Title:Method of regulating glucose metabolism, and reagents related thereto
Abstract: The present invention provides methods for modification and regulation of glucagon-like peptide 1 (GLP-1) metabolism by administering therapeutically effective amounts of an inhibitor of dipeptidylpeptidase IV (DPIV) or a pharmaceutically acceptable salt thereof, where the inhibitor has a Ki for inhibition of DPIV of 10 nM or less; and the inhibitor is administered in an amount sufficient to inhibit DPIV proteolysis of GLP-1 but not sufficient to suppress the immune system of the animal.
Inventor(s): Bachovchin; William W. (Cambridge, MA), Plaut; Andrew G. (Lexington, MA), Drucker; Daniel J. (Toronto, CA)
Assignee: Trustees of Tufts College (Boston, MA) New England Medical Center Hospitals, Inc. (Boston, MA) 1149336 Ontario, Inc. (Toronto, Ontario, CA)
Filing Date:Nov 09, 2010
Application Number:12/942,313
Claims:1. A method for modifying metabolism of glucagon-like peptide 1 (GLP-1), comprising administering orally to an animal in need thereof a therapeutically effective amount of an inhibitor of dipeptidylpeptidase IV (DPIV) or a pharmaceutically acceptable salt thereof once daily, wherein the inhibitor has a Ki for inhibition of DPIV of 10 nM or less; the duration of the therapeutic effect is at least about 24 hours; and the inhibitor is administered in an amount sufficient to inhibit DPIV proteolysis of GLP-1 but not sufficient to suppress the immune system of the animal.

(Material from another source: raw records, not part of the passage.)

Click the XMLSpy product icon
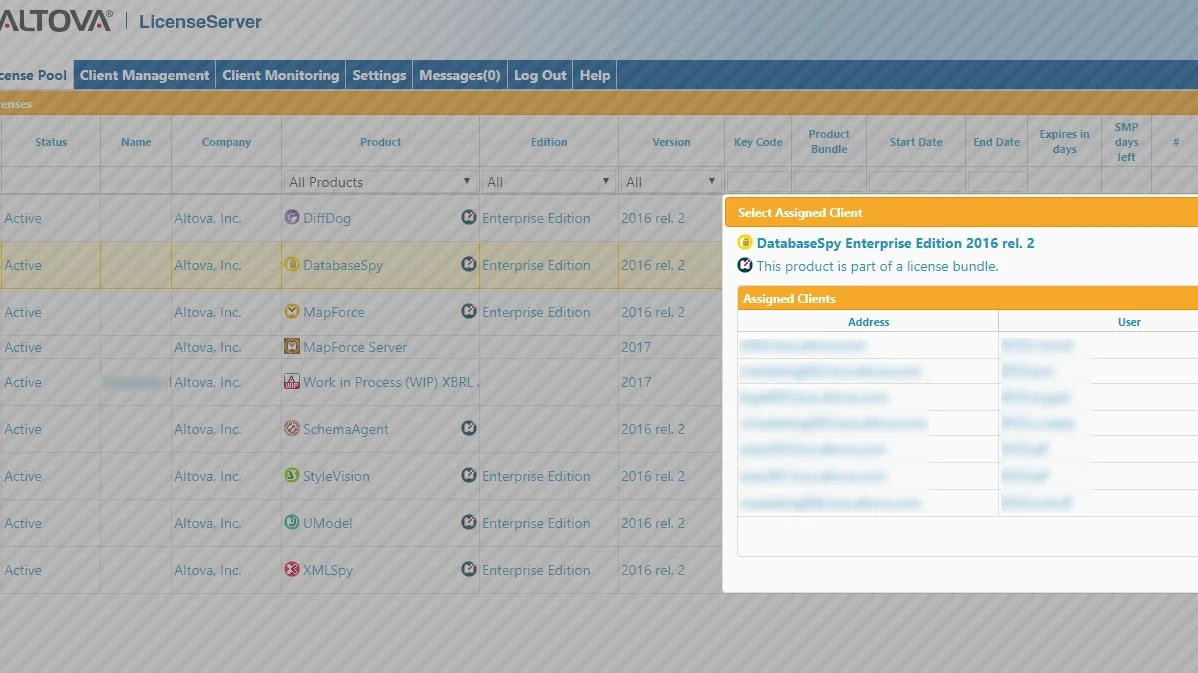This screenshot has height=673, width=1198. [x=292, y=569]
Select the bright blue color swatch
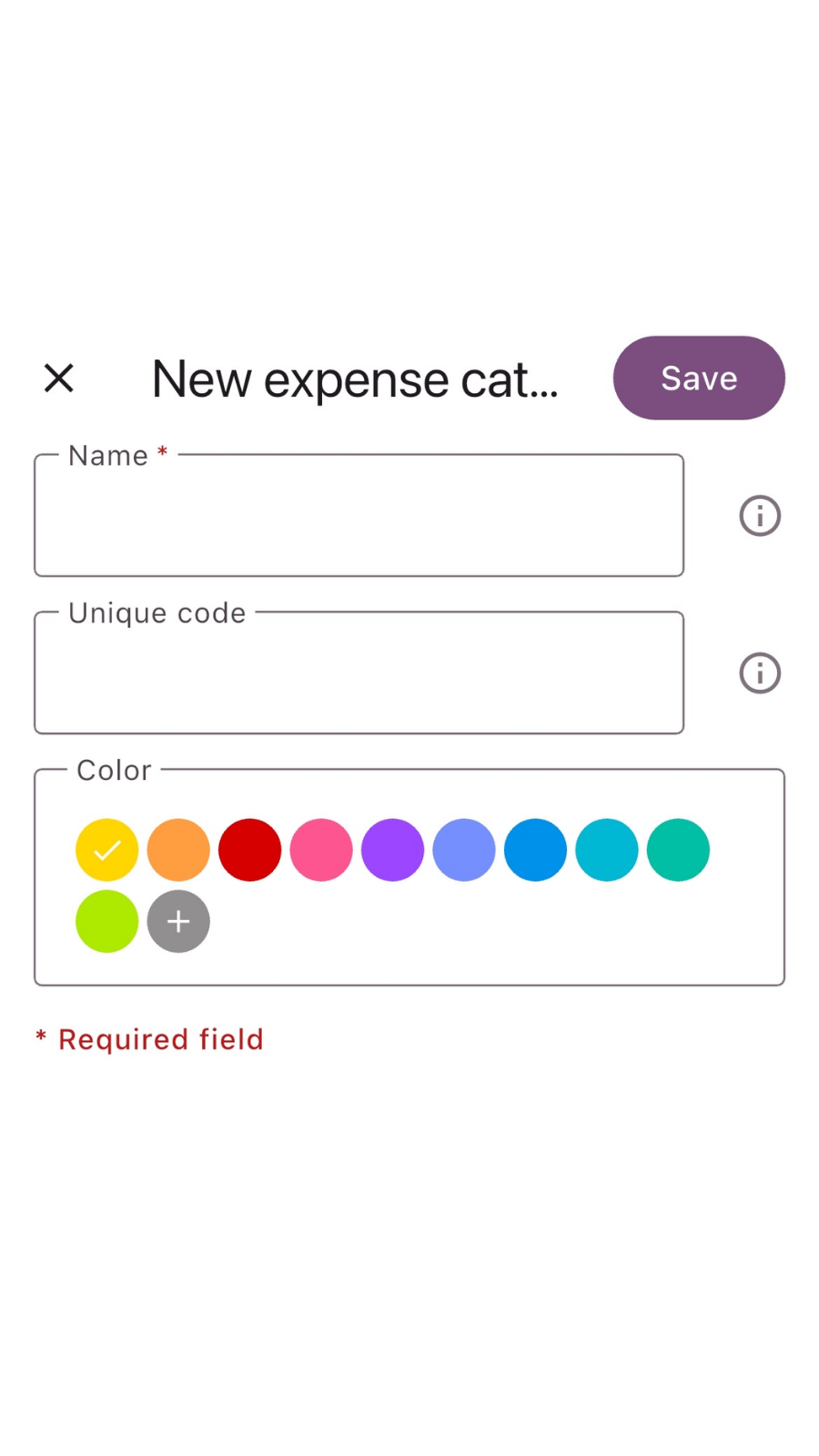Viewport: 819px width, 1456px height. pyautogui.click(x=535, y=850)
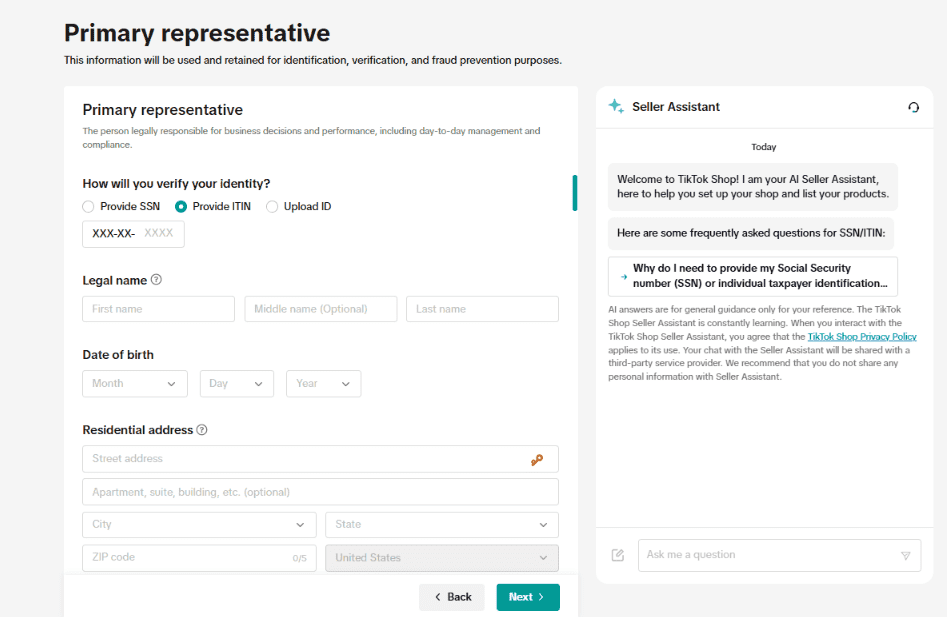
Task: Click the Back button
Action: [451, 596]
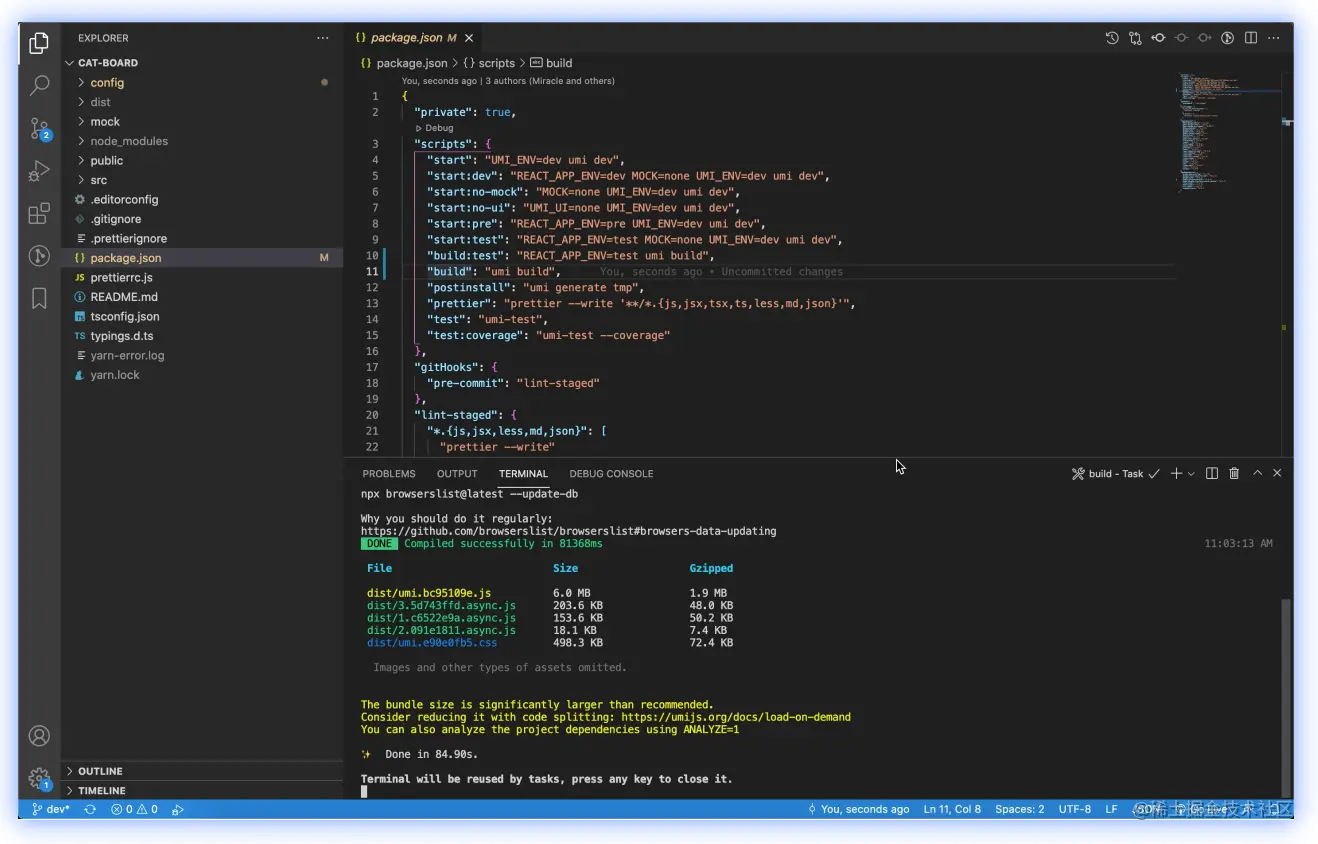Viewport: 1318px width, 844px height.
Task: Click the file history clock icon
Action: pos(1111,38)
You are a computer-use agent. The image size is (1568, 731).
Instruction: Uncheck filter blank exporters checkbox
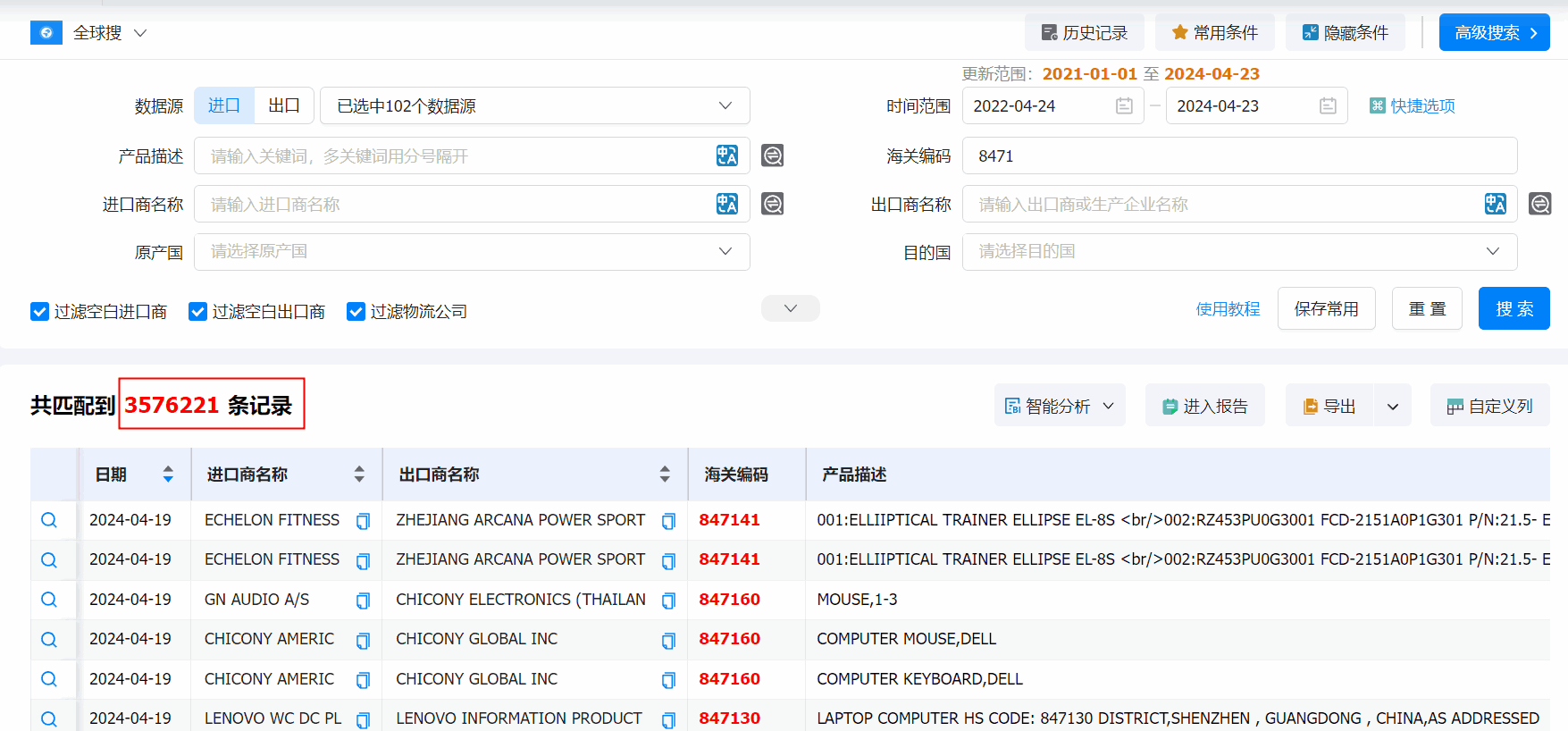[197, 311]
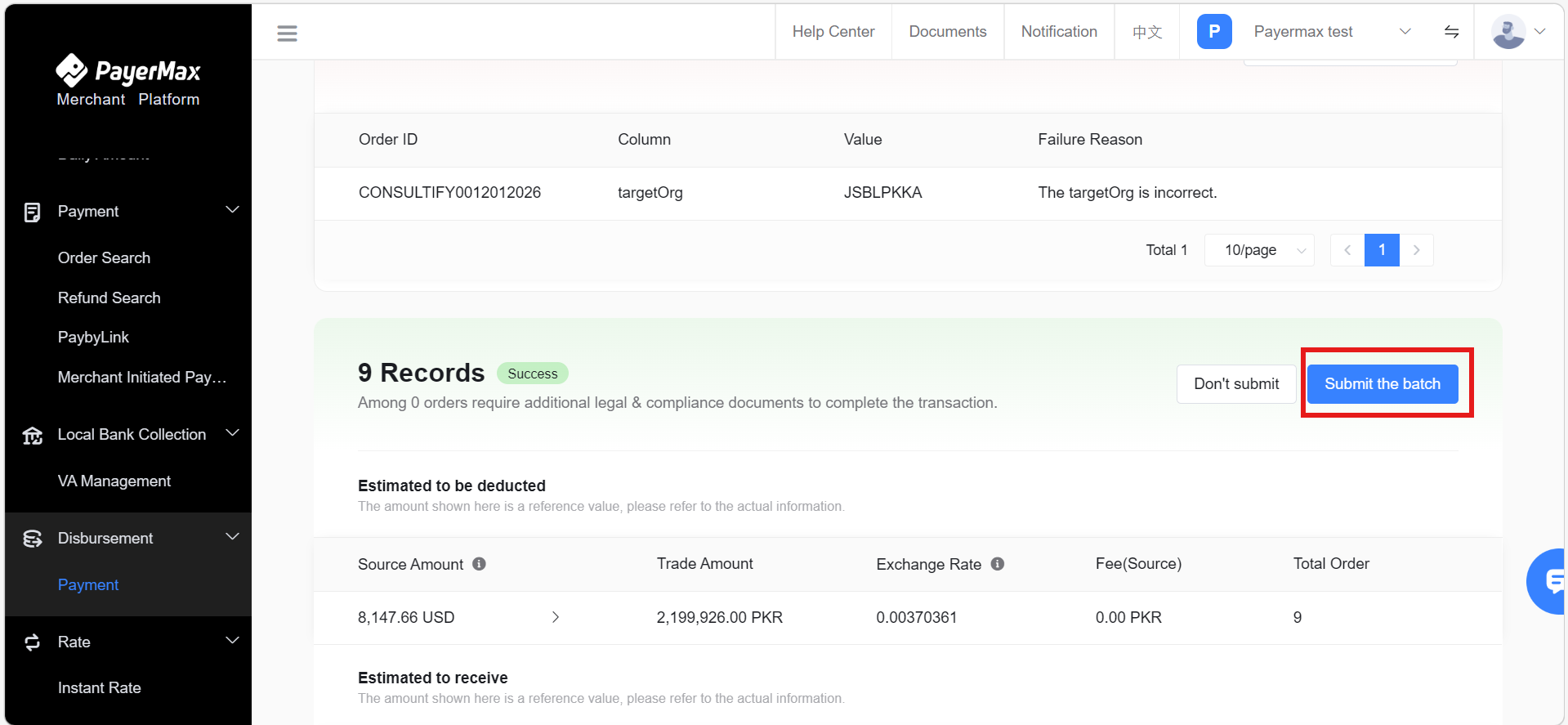Collapse the Rate sidebar section
Screen dimensions: 1568x725
[232, 642]
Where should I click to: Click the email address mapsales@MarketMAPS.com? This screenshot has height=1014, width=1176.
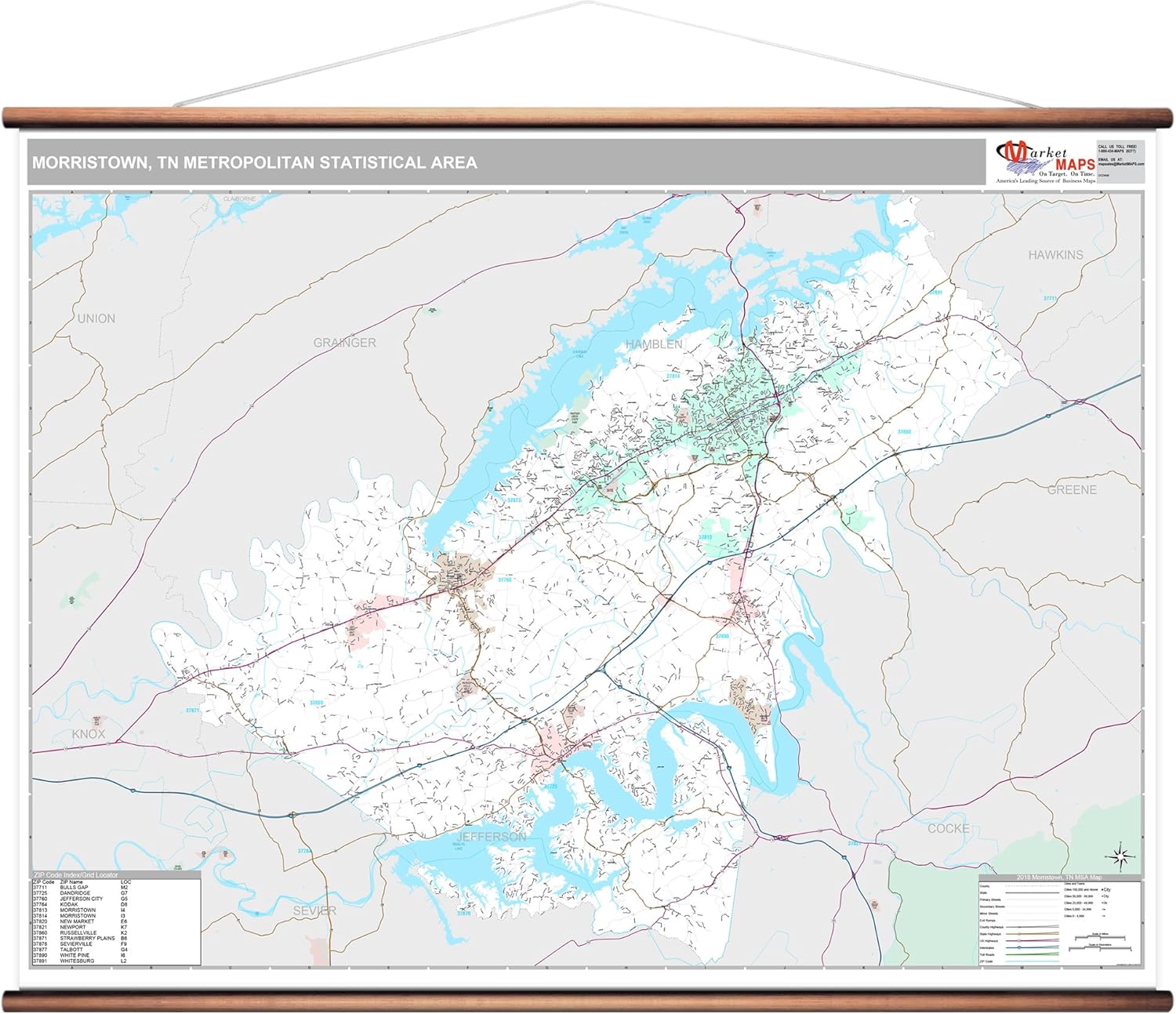click(1121, 164)
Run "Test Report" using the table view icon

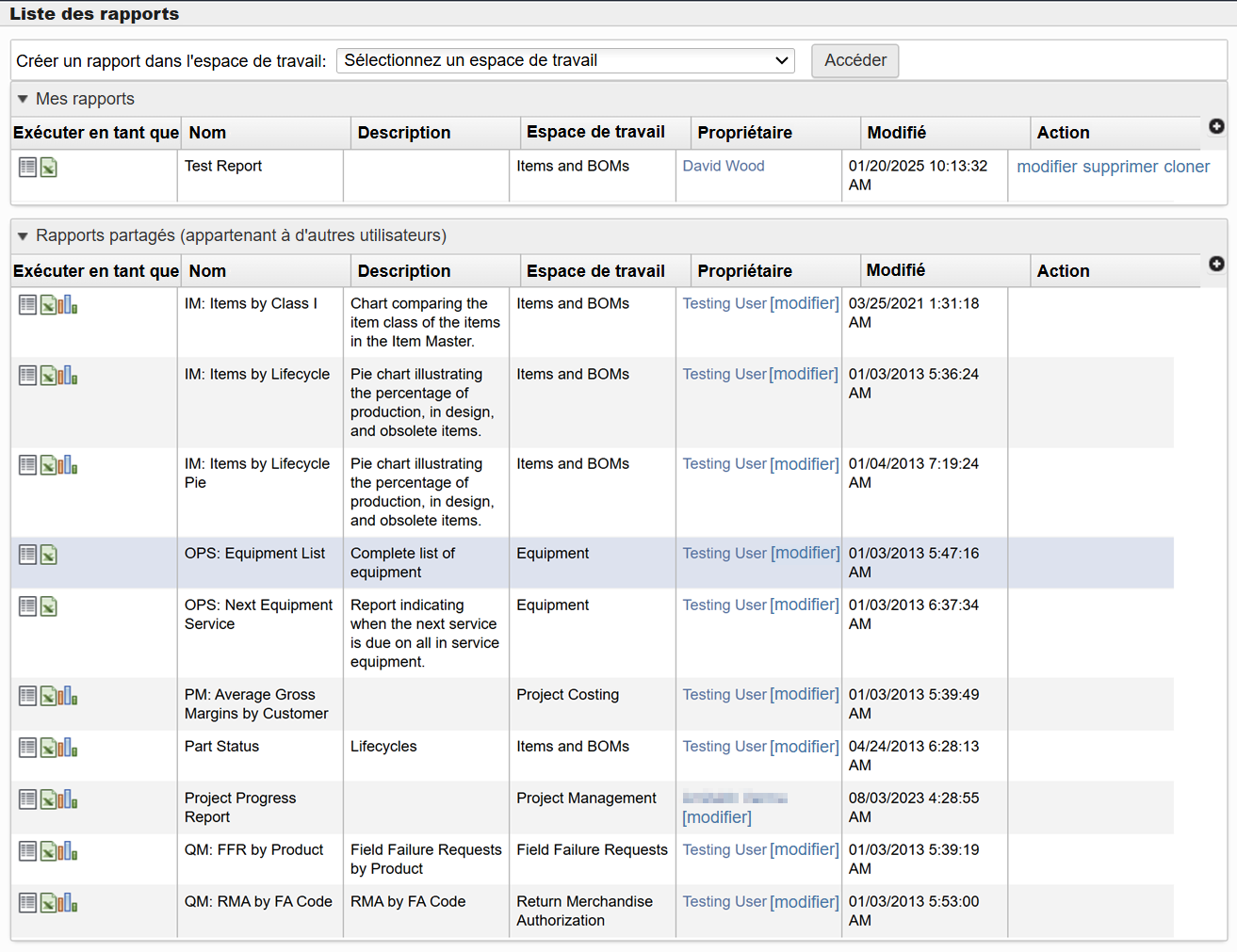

2. The method of claim 1, wherein the inhibitor has a Ki for inhibition of DPIV of 1.0 nM or less.

3. The method of claim 2, wherein the inhibitor has a Ki for inhibition of DPIV of 0.1 nM or less.

4. The method of claim 3, wherein the inhibitor has a Ki for inhibition of DPIV of 0.01 nM or less.

5. The method of claim 1, wherein the inhibitor has an EC.sub.50 for modification of GLP-1 metabolism at least one order of magnitude less than its EC.sub.50 for immunosuppression.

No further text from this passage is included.